Los confidenciales dicen que el rey está inquieto. Otra evidencia. Este diciembre, como ocurrió en julio y en abril, la gobernabilidad recae en un partido republicano empeñado en la independencia de una autonomía española. La coalición del abrazo también la integra un Podemos que cuestiona nuestra monarquía parlamentaria. Que haya Gobierno depende de un político encarcelado por sedición que aventura un nuevo referéndum ilegal como peaje. Lo extraño es que duerma tranquilo como (de repente) Sánchez. Aun así, el rey sereno proclama que nuestra Carta Magna «ya reconoce la diversidad territorial que nos define».

El independentismo me ha vuelto monárquico como a otros los ha lanzado a los peligrosos brazos de Vox. Porque como dijo Adenauer «la política es demasiado seria como para dejarla (solo) en manos de los políticos». Por eso quizá la monarquía sea un inesperado salvavidas ante la incapacidad decepcionante de toda una generación política. Piensen en La Zarzuela en funciones o incumpliendo promesas electorales.

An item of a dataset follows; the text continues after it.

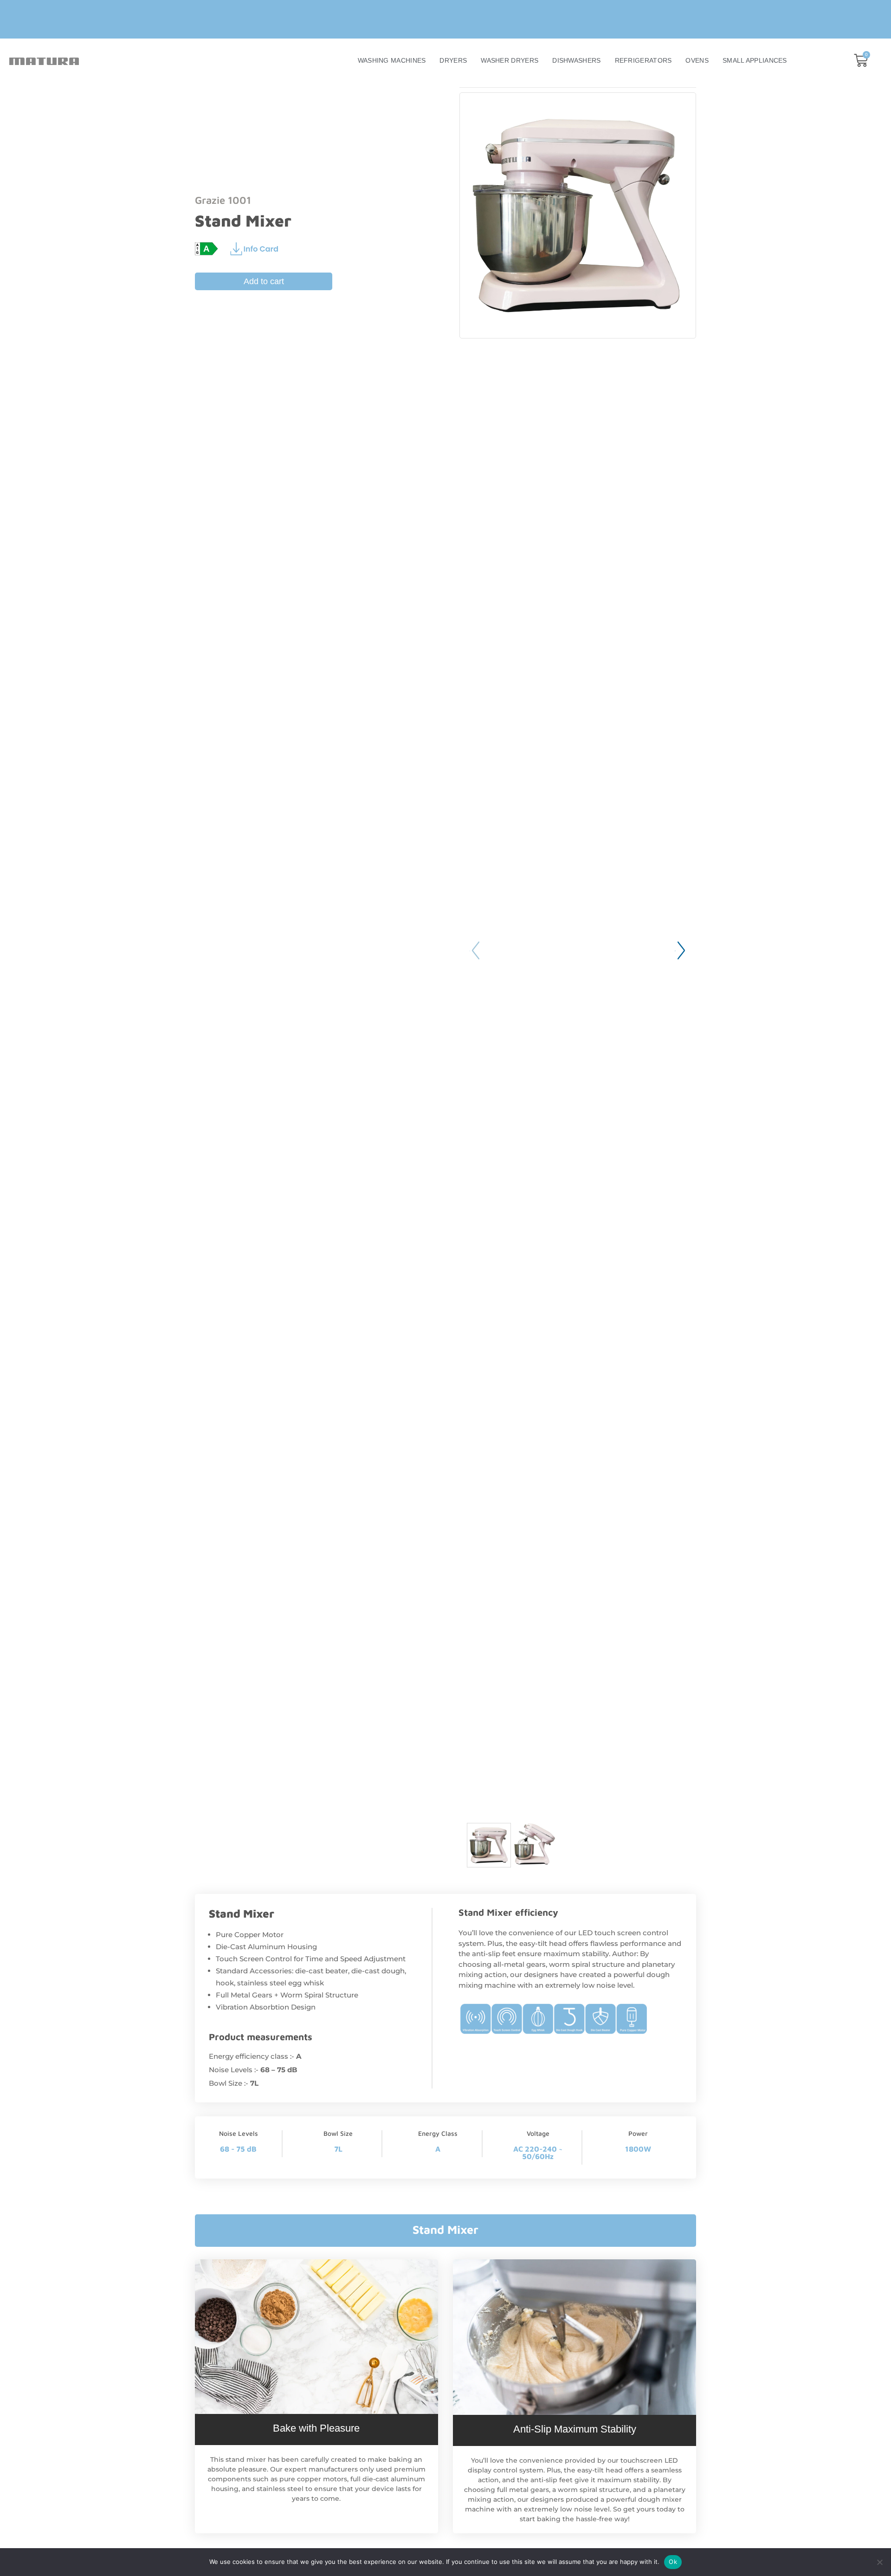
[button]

Aunque heredado es el acantilado sobre el que rompen las olas del populismo, los sectarismos y del progresismo de coartada. Que un rey, guardián de la tradición de siglos y pieza inalterable a través de la Historia, apremie a que «España no puede quedarse inmóvil» es la mayor señal de alarma de la situación crítica que atraviesa nuestro país.